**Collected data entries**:
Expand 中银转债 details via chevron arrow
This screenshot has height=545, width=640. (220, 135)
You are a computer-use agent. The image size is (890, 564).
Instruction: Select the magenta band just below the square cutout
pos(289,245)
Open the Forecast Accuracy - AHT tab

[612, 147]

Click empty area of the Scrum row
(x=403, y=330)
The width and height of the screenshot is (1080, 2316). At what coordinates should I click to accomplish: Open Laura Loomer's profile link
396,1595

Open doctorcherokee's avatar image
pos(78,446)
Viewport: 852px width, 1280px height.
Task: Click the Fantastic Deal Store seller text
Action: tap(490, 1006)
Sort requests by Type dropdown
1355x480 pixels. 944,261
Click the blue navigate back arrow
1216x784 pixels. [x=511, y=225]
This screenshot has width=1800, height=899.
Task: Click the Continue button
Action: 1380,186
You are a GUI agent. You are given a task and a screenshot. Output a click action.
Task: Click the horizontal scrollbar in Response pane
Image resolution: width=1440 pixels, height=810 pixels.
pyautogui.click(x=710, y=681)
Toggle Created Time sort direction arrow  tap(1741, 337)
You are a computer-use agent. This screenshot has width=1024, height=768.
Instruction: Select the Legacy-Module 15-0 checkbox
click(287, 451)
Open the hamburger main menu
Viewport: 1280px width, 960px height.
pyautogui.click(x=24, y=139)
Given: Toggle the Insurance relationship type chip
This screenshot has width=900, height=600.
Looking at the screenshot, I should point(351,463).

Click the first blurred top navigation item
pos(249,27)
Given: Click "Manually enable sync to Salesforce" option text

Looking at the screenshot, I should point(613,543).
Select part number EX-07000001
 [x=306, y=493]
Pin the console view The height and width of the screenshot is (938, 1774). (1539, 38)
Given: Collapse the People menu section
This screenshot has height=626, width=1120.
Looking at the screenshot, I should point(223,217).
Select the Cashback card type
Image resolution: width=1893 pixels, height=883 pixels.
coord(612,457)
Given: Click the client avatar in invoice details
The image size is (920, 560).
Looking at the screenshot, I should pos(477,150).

**What to work on**:
Repeat every record, keeping each line exactly as it is.

**Result**:
Expand 中银转债 details via chevron arrow
This screenshot has height=545, width=640. (220, 135)
You are a computer-use agent. The image size is (890, 564).
Instruction: Select the magenta band just below the square cutout
pos(289,245)
Open the Forecast Accuracy - AHT tab

[612, 147]

Click empty area of the Scrum row
(x=403, y=330)
The width and height of the screenshot is (1080, 2316). At what coordinates should I click to accomplish: Open Laura Loomer's profile link
396,1595

Open doctorcherokee's avatar image
pos(78,446)
Viewport: 852px width, 1280px height.
Task: Click the Fantastic Deal Store seller text
Action: tap(490, 1006)
Sort requests by Type dropdown
1355x480 pixels. 944,261
Click the blue navigate back arrow
1216x784 pixels. [x=511, y=225]
This screenshot has width=1800, height=899.
Task: Click the Continue button
Action: 1380,186
You are a GUI agent. You are given a task and a screenshot. Output a click action.
Task: Click the horizontal scrollbar in Response pane
Image resolution: width=1440 pixels, height=810 pixels.
pyautogui.click(x=710, y=681)
Toggle Created Time sort direction arrow  tap(1741, 337)
You are a computer-use agent. This screenshot has width=1024, height=768.
Instruction: Select the Legacy-Module 15-0 checkbox
click(287, 451)
Open the hamburger main menu
Viewport: 1280px width, 960px height.
pyautogui.click(x=24, y=139)
Given: Toggle the Insurance relationship type chip
This screenshot has width=900, height=600.
Looking at the screenshot, I should point(351,463).

Click the first blurred top navigation item
pos(249,27)
Given: Click "Manually enable sync to Salesforce" option text

Looking at the screenshot, I should point(613,543).
Select part number EX-07000001
 [x=306, y=493]
Pin the console view The height and width of the screenshot is (938, 1774). (1539, 38)
Given: Collapse the People menu section
This screenshot has height=626, width=1120.
Looking at the screenshot, I should point(223,217).
Select the Cashback card type
Image resolution: width=1893 pixels, height=883 pixels.
coord(612,457)
Given: Click the client avatar in invoice details
The image size is (920, 560).
Looking at the screenshot, I should pos(477,150).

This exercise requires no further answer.